My daughter in her black velvet helmet and leather boots sits up tall on Buddy the pony, whose chocolate coat is glossy in the setting sun. Each blade of grass is illuminated, verdant green sharp against shadow. After the hot, terrible days of July when summer seemed to be suspended, endless fighting and humidity, insult and injury, the season has turned and I’ve felt a chill in the night air— the first chill that carries, as Elizabeth Strout puts it, “that subtle undercurrent of old longings and new chances that Autumn often brings.”
This evening my daughter, nearly 7, is poised on a gentle pony, and I have nothing to do but lounge in the grass and watch. We ate our fat heirloom tomatoes for dinner with salt and olive oil, fresh pesto and corn on the cob. Summer’s bounty overflows on the windowsills— sungolds and Romas, chili peppers and cucumbers, huge bushes of sweet basil, its green peppery scent intoxicating, begging to be devoured before frost.

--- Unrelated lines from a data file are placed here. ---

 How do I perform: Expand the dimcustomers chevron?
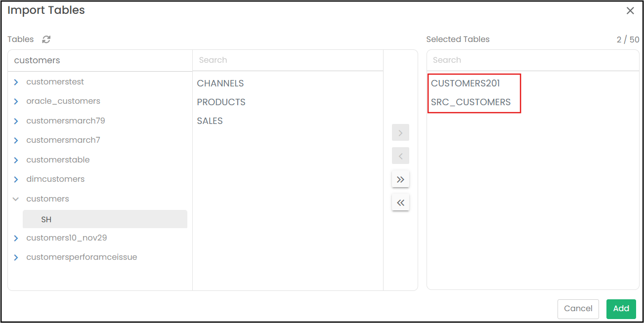pos(16,179)
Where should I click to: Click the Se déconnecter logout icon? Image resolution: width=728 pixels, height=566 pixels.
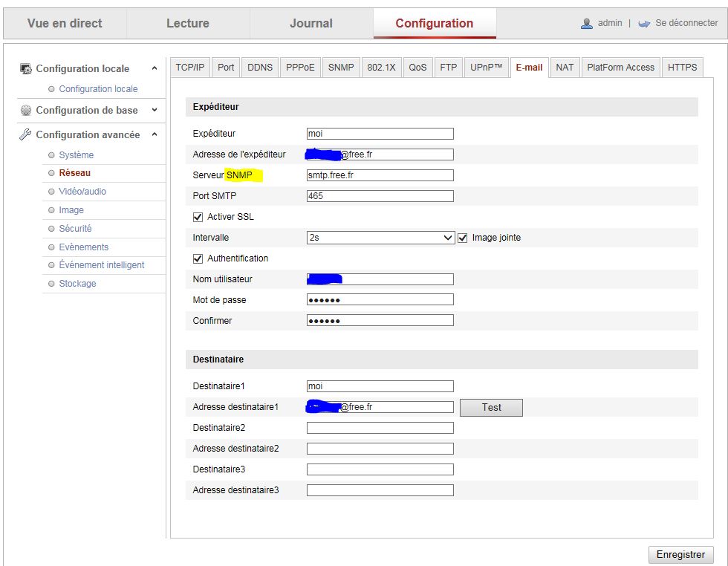(x=644, y=24)
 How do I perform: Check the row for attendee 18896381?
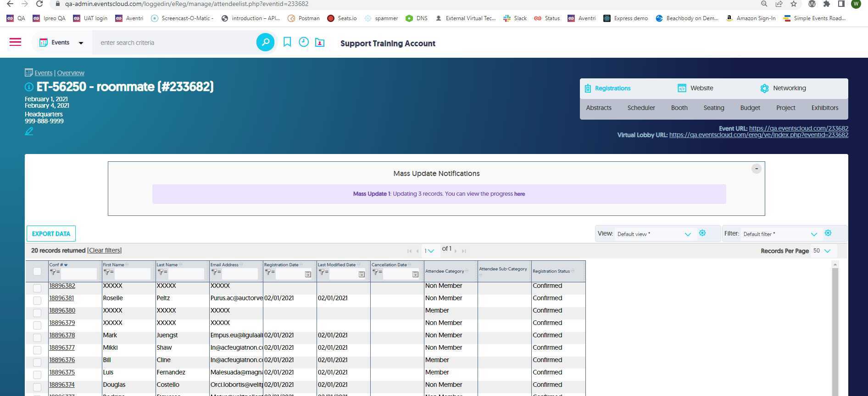37,301
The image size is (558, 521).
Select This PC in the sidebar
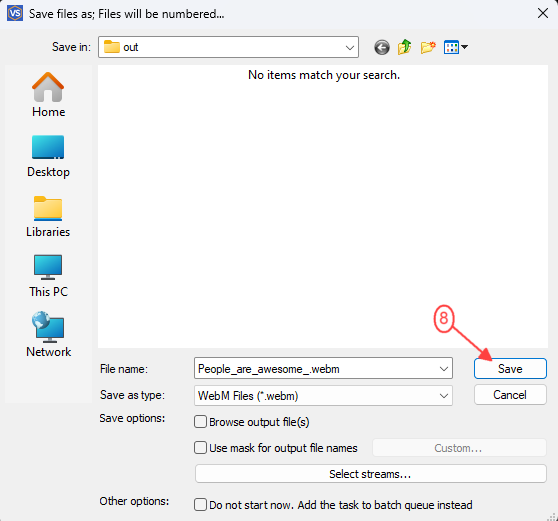click(48, 276)
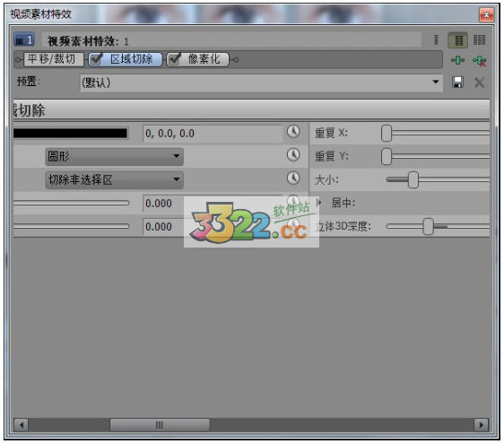The width and height of the screenshot is (504, 444).
Task: Click the animate clock icon beside 圆形 dropdown
Action: coord(293,154)
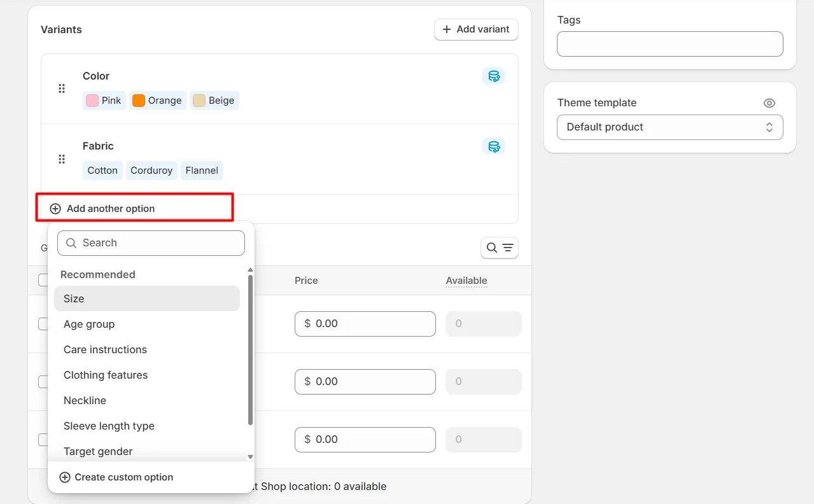The height and width of the screenshot is (504, 814).
Task: Click the drag handle next to Fabric option
Action: [61, 158]
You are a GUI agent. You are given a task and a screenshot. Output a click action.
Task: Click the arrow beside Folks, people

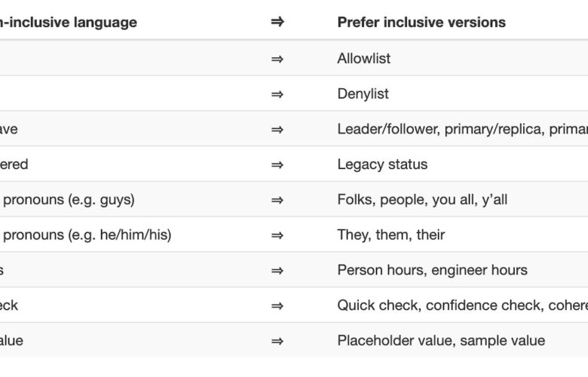pyautogui.click(x=277, y=200)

Time plays tricks with the light. Is this really my first child riding a large, four-legged animal, trotting on a lunge line, leaning forward into his mane? Her long hair hangs in a straight ponytail down her back, the mere sight of which fills me with tenderness for her, who is growing up at the speed of an August garden. This summer A. learned to swim; she taught herself up at the pond, approaching the task with grave dedication. She wanted to swim out to the dock like the other 6-year-old at the beach, and though the undertaking was neither fun nor easy, within two days she was doggy-paddling solo. Soon she was trying to swim underwater, then attempting a dive, each new frontier requiring serious effort.
Of course C. (nearly 5) followed suit and managed a wild doggy-paddle of churning limbs, her round face barely staying above water. “Controlled drowning,” her Dad called it. C. threw her body off the dock with total abandon, jumping hard from a running start, thrilled with the flight and immersion into another element without any thought of consequences. I recognized and feared her reckless nature. By her birthday she’d learned how to float– my baby, belly-up in the cold Maine ocean, vulnerable and soft as a fish.
August teems with cricket-song and goldenrod, the late light drenching me like liquid amber I’d drink if I could, store in my cells for the dark months ahead. School starts in a week and my children are another year older, and suddenly it seems I’m staring down the barrel of the rest of my life, the calendar pages turning, more endings and beginnings, Kindergarten, First Grade, Second Grade…
The years tick by like mile markers on the Interstate, like the wise, older parents promised they would when we were deep in The Baby Cave, cuddled up with barely enough air for four beings to breathe—caught in the timeless cycle of nursing and napping. Now we’re standing beyond the mouth of the Cave and another summer is gone and sometimes I leap forward a decade and the girls are 15 and 17, going to parties, taking Drivers Ed, visiting colleges. I have to stop myself before I drown in nostalgia for the life passing before my eyes.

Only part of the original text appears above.